(TASK MATERIAL Opens)

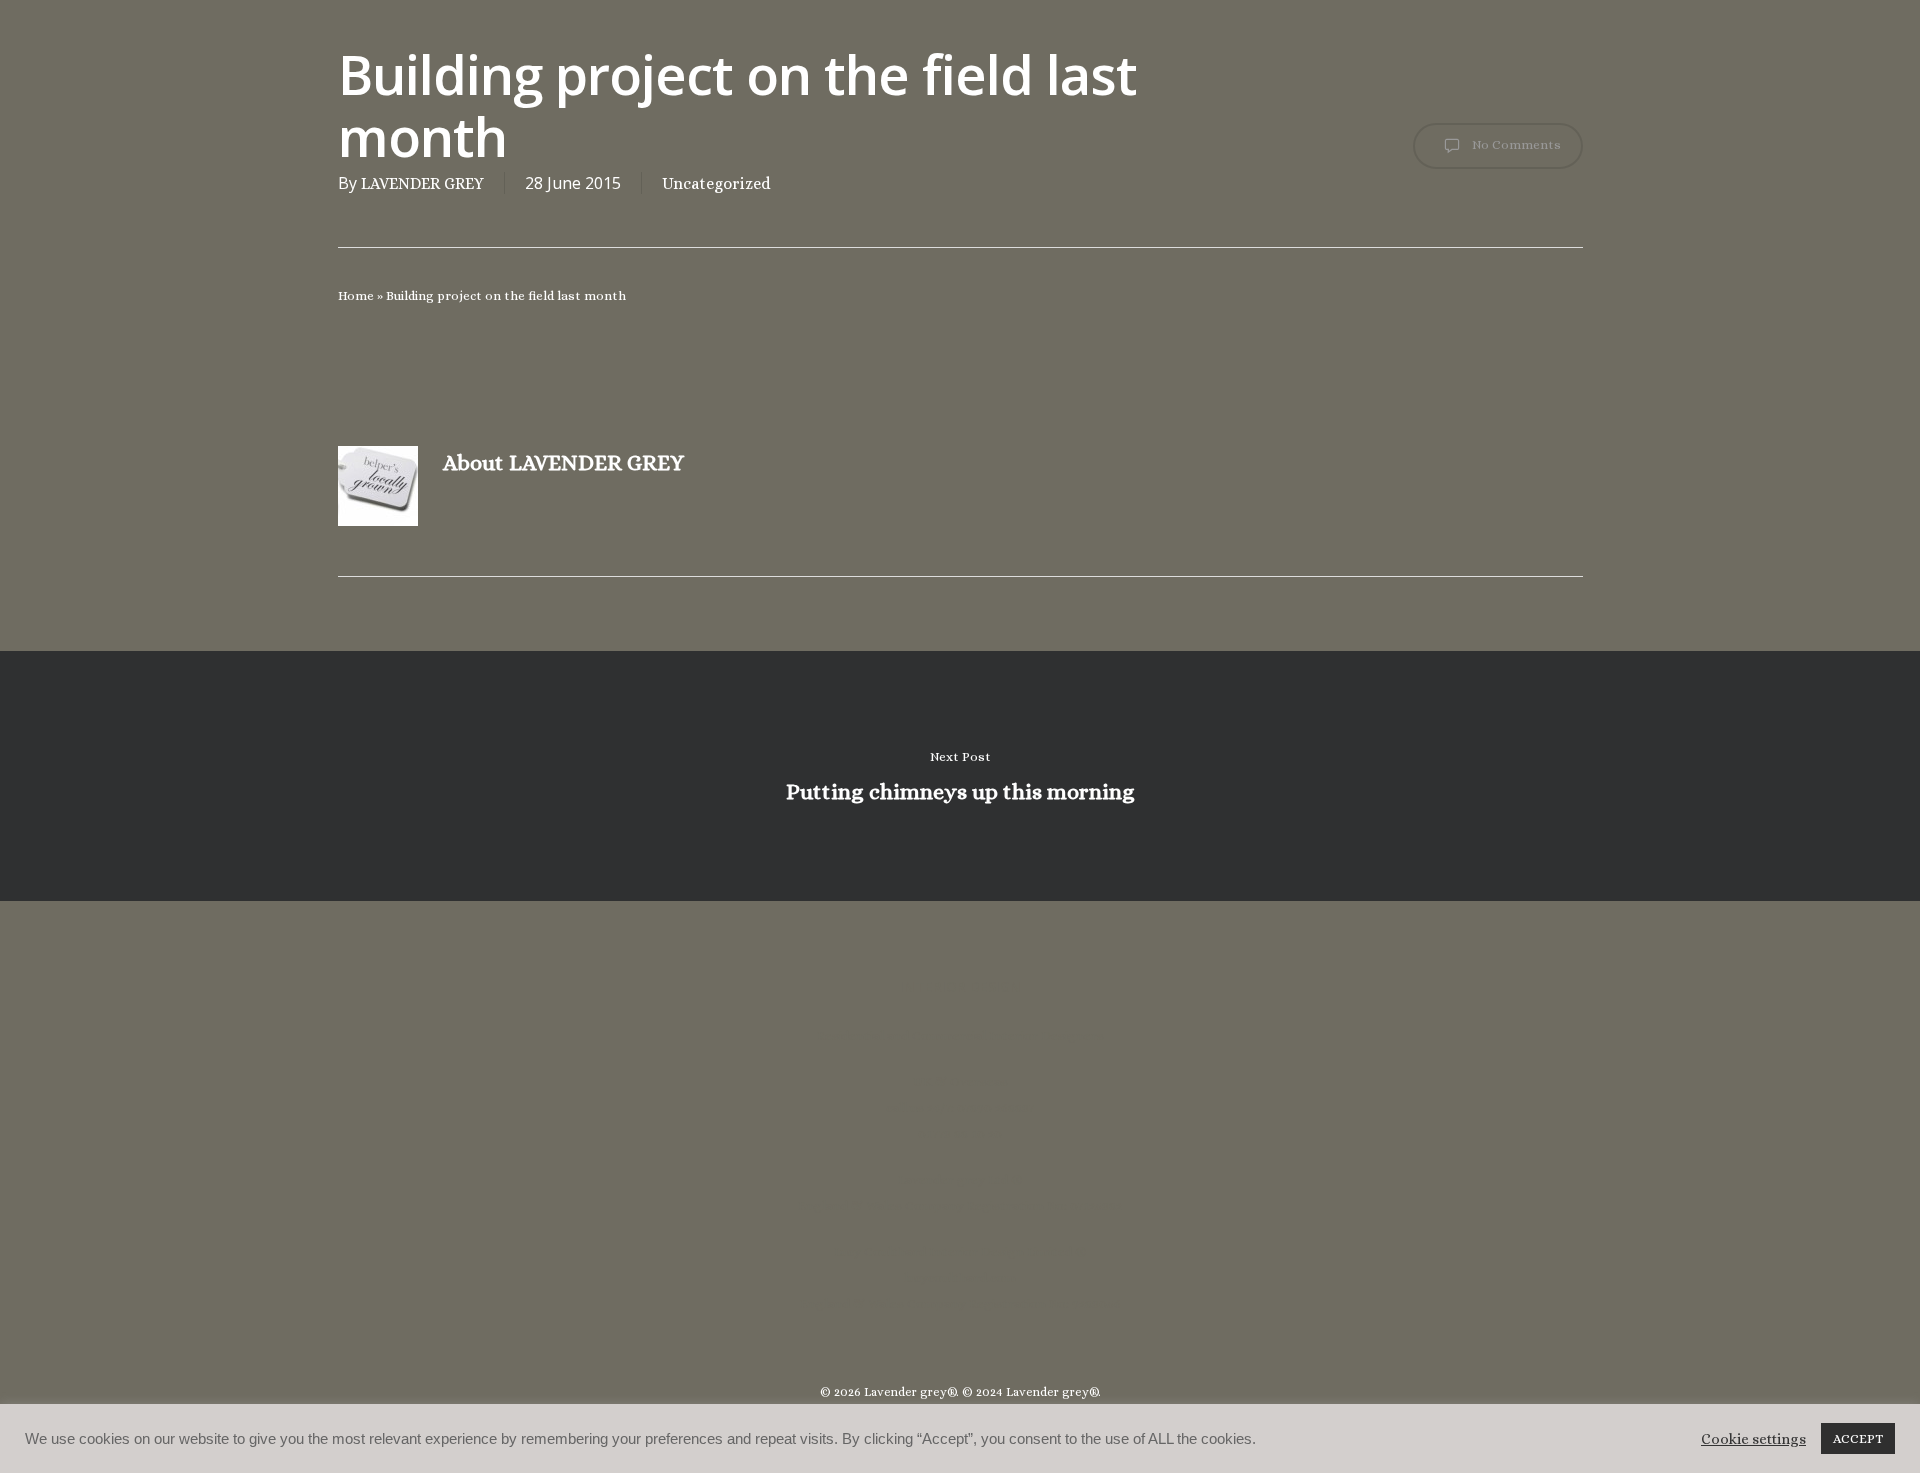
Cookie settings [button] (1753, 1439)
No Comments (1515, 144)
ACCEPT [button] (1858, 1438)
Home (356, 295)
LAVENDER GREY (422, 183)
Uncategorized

(TASK MATERIAL Closes)

TASK TO CARRY OUT →
Give back all of the entries verbatim, but without pictures.

ANSWER TO THIS PROBLEM →
Cookie settings [button] (1753, 1439)
No Comments (1515, 144)
ACCEPT [button] (1858, 1438)
Home (356, 295)
LAVENDER GREY (422, 183)
Uncategorized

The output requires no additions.